Key components include:
*A mechanism to legalize, and put on a path to citizenship the 12 million current undocumented immigrants.
*”Rational operational control of the border” which “must respect the dignity and rights of our visitors, as well as residents in border communities,” and should focus on controlling criminal activities.
*A “worker authorization mechanism.” The joint union statement says the current method of authorization is “defunct, ineffective and has failed to curtail illegal immigration.” A new program should be accurate and contain due process safeguards, and there must be penalties on employers who abuse the system.
*A key element is that a new mechanism would be created to control the future flow of workers from overseas. “The system for allocating employment visas – both temporary and permanent – should be placed in the hands of an independent commission that can assess labor market needs on an ongoing basis.’ The work of this new commission would involve also assessing the impact of the allocation of work-based visas on the working class in the U.S.
Up to now, there had been sharp divisions within organized labor on the issue of new “guest worker programs.”

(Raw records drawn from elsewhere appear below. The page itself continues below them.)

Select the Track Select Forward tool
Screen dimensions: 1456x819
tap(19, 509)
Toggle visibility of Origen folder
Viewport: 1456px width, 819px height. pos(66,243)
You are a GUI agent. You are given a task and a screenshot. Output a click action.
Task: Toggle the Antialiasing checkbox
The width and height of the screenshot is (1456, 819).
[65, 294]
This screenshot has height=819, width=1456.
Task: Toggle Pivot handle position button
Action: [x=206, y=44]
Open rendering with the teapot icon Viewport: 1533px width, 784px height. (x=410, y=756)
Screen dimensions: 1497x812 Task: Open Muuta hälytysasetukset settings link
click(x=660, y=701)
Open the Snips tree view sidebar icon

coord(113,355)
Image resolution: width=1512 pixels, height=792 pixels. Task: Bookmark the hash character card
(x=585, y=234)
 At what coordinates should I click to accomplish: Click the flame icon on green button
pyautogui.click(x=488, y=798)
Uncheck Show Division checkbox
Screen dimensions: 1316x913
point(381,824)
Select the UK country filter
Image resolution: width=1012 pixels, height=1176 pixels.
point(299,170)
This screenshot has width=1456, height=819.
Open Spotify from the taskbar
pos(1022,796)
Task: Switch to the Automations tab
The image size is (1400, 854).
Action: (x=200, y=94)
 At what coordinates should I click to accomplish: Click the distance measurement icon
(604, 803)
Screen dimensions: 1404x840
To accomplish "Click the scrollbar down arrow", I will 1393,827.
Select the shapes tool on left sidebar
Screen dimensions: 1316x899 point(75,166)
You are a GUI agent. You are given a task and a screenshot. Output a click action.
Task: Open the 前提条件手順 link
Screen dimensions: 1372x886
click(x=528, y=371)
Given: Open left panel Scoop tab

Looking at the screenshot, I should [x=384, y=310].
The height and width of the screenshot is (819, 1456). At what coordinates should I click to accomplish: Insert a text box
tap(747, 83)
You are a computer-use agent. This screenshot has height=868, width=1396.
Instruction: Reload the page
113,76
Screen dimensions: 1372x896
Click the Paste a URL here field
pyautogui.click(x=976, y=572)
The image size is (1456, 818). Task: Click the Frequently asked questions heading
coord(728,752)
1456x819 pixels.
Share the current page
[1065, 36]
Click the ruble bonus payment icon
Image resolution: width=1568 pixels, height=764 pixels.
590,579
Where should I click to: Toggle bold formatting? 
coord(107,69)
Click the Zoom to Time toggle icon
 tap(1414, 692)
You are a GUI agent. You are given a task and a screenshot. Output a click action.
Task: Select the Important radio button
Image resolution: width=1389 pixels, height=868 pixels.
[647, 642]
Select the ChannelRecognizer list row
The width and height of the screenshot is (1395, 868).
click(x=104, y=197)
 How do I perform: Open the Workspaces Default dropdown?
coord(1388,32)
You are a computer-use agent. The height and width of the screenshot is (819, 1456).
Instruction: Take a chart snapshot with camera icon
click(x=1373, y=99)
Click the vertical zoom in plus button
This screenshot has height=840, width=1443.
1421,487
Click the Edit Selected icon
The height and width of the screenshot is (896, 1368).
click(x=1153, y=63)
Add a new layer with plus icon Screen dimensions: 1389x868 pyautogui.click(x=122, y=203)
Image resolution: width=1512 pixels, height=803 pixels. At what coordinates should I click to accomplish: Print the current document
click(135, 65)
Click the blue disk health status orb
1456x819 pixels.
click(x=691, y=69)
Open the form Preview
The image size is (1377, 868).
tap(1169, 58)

In the previous three Congresses, Democrats had proposed legislation which would have legalized undocumented immigrants as part of a package deal which would also have increased the number of guest worker visas, plus increased internal and border enforcement mechanisms.
The guest worker aspect was a bottom line demand of those Republicans who were willing to co-sponsor or vote for legalization, a reflection of the wishes of the U.S. Chamber of Commerce and other employers’ interests. Democrats went along, as at least a few GOP votes were needed to stop a Senate filibuster and get anything passed. But with this and other concessions, and even with millions marching in the street for immigrants’ rights, all bills failed.
Organized labor was badly split over the guest worker issue, a split that became more visible after the Change to Win unions left the AFL-CIO in the summer of 2005. While none of the Change to Win unions saw guest worker expansion as actually positive, several of them (Unite Here, SEIU, FLOC and the United Farm Workers) thought that trading off the legalization of 8 million workers, who could then be more easily organized, against 400,000 hard-to-organize guest workers was a legitimate maneuver under the circumstances. The AFL-CIO, on the other hand, along with several other Change to Win unions including the Food and Commercial Workers, the Laborers, the Carpenters and the Teamsters, were opposed.
The difference of opinion became sharp and public. This meant that there was no united labor push on either Democrats or Republicans to pass the available legislation. This was especially detrimental to the bills’ prospects in districts represented by more conservative “blue dog” Democrats, who were not receptive to pressure from the immigrants’ rights movement but might have responded to pressure from organized labor.
What has made the difference is the election of Obama and the increased Democratic majority in Congress, as well as the general rapprochement between the AFL-CIO and Change to Win camps. Though the U.S. Chamber of Commerce issued a querulous criticism of the new labor-sponsored immigration reform package, they are also not in a good position to be demanding hundreds of thousands of new guest-worker slots while millions of people in this country are losing their jobs.
It is not clear yet when the legislation will be introduced in Congress or by whom, or at what point the Obama administration will want to push it. It is also still an uphill fight, since anti-immigrant agitators will continue to claim that undocumented immigrants are to blame for high unemployment. But it seems likely that the other components of the broad movement for immigrant rights will be able to back this plan and, alongside labor, fight hard for it.